**Your goal:**
Can you return, word for word, every line from the first one through the line that contains "Viewport: 2576px width, 915px", including both of those lines?

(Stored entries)
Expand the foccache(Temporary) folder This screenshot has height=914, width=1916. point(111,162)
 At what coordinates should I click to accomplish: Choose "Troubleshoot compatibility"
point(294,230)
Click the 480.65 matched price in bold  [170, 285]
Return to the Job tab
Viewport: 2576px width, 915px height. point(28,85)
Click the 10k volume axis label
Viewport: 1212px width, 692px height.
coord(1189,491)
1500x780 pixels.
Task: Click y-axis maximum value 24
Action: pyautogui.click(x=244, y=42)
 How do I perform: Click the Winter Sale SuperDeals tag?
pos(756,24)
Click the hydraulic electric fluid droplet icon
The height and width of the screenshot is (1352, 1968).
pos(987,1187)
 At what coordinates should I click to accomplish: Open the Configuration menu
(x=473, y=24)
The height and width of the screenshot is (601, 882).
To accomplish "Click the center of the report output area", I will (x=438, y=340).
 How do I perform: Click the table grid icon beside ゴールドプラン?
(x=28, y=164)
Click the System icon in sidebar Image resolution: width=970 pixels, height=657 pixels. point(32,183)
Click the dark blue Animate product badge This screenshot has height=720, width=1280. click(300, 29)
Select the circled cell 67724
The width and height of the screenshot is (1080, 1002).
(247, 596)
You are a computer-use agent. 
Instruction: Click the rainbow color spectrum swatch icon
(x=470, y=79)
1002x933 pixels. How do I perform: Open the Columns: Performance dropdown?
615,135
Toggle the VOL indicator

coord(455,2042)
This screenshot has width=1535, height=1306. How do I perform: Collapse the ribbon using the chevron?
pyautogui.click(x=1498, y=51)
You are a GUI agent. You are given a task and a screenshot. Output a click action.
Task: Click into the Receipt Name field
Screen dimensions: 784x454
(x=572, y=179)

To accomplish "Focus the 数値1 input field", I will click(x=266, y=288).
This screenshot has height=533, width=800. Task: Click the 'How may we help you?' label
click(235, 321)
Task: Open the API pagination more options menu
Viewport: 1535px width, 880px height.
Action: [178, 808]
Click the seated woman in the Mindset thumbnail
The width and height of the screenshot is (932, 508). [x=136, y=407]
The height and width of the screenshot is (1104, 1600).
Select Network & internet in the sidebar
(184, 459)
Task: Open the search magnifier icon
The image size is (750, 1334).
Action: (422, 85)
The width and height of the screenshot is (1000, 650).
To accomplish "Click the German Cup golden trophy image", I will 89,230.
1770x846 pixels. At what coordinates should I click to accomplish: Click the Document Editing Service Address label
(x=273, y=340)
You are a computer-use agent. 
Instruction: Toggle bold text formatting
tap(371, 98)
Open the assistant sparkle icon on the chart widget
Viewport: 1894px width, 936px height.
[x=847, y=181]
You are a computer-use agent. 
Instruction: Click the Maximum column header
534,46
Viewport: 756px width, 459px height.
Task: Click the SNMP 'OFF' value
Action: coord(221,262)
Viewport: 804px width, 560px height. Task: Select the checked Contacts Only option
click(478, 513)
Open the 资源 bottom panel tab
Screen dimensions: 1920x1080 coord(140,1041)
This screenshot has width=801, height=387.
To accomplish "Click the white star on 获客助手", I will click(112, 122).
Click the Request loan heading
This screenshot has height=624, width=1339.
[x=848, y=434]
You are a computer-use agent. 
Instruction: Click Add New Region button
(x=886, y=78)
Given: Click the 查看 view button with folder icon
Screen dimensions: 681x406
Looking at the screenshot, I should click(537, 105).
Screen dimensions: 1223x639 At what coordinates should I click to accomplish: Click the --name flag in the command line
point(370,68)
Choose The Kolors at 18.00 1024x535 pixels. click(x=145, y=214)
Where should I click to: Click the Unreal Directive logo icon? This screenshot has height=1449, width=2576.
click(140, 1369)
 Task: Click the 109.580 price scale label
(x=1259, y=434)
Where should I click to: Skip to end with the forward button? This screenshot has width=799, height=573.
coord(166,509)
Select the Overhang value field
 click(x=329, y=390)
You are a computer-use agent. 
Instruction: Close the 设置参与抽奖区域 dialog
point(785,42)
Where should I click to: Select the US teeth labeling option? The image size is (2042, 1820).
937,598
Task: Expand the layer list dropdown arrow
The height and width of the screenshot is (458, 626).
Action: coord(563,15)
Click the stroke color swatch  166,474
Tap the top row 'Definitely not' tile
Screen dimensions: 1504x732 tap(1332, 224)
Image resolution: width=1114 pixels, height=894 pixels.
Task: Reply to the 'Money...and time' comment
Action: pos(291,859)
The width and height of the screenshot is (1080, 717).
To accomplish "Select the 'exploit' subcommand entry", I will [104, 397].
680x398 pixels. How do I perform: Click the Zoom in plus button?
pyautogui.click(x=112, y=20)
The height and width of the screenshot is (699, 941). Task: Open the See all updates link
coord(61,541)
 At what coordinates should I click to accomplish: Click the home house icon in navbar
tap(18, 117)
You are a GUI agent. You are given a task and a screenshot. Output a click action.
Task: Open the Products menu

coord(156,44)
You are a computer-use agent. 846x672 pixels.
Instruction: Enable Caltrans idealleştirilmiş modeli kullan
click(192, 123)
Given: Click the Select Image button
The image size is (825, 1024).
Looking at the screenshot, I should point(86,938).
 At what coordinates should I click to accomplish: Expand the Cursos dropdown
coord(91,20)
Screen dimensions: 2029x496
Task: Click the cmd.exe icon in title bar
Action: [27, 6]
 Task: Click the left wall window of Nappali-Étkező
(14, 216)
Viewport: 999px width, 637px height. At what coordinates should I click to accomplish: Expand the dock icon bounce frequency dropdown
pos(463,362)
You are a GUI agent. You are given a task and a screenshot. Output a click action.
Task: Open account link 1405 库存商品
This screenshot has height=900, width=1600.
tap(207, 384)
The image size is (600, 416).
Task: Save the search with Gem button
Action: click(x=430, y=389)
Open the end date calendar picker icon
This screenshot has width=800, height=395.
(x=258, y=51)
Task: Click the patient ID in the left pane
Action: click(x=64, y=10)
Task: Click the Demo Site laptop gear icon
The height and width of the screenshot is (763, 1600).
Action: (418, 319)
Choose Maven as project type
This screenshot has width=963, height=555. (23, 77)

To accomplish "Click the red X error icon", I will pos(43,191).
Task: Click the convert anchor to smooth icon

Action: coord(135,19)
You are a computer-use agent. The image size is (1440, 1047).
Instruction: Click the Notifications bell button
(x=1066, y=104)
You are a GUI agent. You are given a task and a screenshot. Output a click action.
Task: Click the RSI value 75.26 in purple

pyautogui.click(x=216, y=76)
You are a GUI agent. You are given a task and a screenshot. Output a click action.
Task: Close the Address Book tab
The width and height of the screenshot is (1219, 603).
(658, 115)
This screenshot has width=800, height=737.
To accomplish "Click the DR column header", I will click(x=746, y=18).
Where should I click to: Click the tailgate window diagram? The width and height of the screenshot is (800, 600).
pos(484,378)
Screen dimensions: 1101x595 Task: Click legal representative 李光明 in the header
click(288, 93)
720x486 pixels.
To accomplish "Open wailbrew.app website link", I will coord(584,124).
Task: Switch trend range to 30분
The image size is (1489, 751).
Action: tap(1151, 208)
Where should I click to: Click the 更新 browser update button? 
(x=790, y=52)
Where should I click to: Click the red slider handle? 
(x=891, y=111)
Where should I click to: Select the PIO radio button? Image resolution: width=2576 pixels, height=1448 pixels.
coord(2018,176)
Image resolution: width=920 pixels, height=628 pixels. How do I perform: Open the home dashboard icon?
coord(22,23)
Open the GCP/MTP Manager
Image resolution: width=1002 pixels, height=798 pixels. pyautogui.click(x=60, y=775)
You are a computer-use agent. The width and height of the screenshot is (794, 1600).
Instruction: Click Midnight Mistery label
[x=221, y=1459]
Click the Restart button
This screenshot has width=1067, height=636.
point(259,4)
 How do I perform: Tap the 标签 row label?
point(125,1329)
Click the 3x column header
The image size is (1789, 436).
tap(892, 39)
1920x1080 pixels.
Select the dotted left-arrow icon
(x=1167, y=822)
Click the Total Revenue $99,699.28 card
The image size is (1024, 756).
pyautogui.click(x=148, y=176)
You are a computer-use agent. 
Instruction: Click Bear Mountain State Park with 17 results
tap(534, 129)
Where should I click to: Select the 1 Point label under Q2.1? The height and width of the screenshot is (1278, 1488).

**Answer to the task:**
Expand the foccache(Temporary) folder This screenshot has height=914, width=1916. point(111,162)
 At what coordinates should I click to accomplish: Choose "Troubleshoot compatibility"
point(294,230)
Click the 480.65 matched price in bold  [170, 285]
Return to the Job tab
Viewport: 2576px width, 915px height. point(28,85)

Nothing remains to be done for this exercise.